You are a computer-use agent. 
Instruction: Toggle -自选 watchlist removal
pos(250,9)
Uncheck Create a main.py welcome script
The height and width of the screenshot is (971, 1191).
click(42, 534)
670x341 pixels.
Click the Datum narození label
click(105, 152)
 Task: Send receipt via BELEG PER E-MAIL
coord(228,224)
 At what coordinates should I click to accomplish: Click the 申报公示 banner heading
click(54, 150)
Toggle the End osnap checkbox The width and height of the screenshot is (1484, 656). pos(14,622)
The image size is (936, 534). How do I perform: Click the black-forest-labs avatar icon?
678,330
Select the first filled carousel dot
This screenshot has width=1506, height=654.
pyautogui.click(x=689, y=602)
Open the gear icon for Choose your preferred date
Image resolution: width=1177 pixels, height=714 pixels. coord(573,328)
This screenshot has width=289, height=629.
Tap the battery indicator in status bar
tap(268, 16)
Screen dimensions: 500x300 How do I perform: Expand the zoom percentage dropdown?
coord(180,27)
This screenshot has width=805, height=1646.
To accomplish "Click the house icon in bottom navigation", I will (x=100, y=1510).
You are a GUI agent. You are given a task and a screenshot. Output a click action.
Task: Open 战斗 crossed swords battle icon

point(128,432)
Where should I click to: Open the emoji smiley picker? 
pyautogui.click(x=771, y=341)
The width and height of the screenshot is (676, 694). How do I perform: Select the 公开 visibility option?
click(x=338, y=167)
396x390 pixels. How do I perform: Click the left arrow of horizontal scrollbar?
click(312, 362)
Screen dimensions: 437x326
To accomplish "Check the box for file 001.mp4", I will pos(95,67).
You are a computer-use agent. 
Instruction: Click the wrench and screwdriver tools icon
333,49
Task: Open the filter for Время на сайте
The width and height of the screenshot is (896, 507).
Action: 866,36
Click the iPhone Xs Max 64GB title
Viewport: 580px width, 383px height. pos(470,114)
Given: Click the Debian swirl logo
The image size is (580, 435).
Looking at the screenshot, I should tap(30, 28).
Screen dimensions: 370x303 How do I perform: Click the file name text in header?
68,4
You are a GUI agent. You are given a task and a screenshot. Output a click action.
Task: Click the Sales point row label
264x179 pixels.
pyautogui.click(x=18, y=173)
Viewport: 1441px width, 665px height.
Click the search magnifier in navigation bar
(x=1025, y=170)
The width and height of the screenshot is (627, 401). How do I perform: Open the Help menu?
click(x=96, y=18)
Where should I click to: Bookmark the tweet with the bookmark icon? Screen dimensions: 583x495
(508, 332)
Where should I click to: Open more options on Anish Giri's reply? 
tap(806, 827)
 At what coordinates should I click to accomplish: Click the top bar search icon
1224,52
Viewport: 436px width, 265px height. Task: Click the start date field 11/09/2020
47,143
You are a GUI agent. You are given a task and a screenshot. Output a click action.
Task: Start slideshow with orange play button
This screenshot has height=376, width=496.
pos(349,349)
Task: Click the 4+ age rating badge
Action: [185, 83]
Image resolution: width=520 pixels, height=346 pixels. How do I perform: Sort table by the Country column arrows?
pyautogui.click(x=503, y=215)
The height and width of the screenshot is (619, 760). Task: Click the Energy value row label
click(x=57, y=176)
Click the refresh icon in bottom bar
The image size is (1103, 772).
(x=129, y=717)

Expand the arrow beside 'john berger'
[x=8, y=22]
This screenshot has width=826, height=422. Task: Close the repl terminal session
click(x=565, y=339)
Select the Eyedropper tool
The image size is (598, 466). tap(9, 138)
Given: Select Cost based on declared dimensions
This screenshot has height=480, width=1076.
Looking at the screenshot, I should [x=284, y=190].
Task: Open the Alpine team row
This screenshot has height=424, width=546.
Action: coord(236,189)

### How to complete this task
In the records above, locate the line that contains "The width and height of the screenshot is (627, 401).". Repeat it and every line after it, exactly, and nothing else.

### Output
The width and height of the screenshot is (627, 401). How do I perform: Open the Help menu?
click(x=96, y=18)
Where should I click to: Bookmark the tweet with the bookmark icon? Screen dimensions: 583x495
(508, 332)
Where should I click to: Open more options on Anish Giri's reply? 
tap(806, 827)
 At what coordinates should I click to accomplish: Click the top bar search icon
1224,52
Viewport: 436px width, 265px height. Task: Click the start date field 11/09/2020
47,143
You are a GUI agent. You are given a task and a screenshot. Output a click action.
Task: Start slideshow with orange play button
This screenshot has height=376, width=496.
pos(349,349)
Task: Click the 4+ age rating badge
Action: [185, 83]
Image resolution: width=520 pixels, height=346 pixels. How do I perform: Sort table by the Country column arrows?
pyautogui.click(x=503, y=215)
The height and width of the screenshot is (619, 760). Task: Click the Energy value row label
click(x=57, y=176)
Click the refresh icon in bottom bar
The image size is (1103, 772).
(x=129, y=717)

Expand the arrow beside 'john berger'
[x=8, y=22]
This screenshot has width=826, height=422. Task: Close the repl terminal session
click(x=565, y=339)
Select the Eyedropper tool
The image size is (598, 466). tap(9, 138)
Given: Select Cost based on declared dimensions
This screenshot has height=480, width=1076.
Looking at the screenshot, I should [x=284, y=190].
Task: Open the Alpine team row
This screenshot has height=424, width=546.
Action: coord(236,189)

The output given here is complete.